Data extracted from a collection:
-- Opening Marker --
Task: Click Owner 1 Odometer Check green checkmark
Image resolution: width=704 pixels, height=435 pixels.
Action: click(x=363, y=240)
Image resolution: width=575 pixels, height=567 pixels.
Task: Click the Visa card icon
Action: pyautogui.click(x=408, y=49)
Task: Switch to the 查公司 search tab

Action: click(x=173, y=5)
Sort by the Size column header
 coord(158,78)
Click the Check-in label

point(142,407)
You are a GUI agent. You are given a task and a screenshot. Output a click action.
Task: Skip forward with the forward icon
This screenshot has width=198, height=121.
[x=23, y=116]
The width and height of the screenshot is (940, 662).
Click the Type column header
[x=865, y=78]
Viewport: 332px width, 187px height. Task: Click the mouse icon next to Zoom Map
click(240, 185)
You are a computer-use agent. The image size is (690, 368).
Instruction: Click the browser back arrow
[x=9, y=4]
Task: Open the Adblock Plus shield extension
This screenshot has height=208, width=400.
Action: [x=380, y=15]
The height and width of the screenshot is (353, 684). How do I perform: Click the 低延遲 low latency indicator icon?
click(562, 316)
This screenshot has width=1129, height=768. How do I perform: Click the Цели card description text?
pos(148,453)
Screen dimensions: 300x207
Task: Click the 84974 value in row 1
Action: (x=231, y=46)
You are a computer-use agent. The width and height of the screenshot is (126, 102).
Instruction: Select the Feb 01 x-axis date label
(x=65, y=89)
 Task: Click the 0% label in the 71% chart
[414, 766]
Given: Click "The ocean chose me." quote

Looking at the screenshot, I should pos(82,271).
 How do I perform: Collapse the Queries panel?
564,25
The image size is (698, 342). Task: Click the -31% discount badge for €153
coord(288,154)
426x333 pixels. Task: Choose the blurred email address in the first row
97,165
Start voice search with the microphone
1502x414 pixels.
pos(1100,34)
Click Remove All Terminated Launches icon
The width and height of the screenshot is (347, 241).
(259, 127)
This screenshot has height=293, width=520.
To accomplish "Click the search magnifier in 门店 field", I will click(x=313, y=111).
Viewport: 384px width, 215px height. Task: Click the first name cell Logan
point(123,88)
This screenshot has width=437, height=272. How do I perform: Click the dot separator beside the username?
-- Closing Marker --
- [Work order] Copy out every line of the data that includes "computer".

- [Response to the task]
You are a computer-use agent. The image size is (690, 368).
You are a computer-use agent. The width and height of the screenshot is (126, 102).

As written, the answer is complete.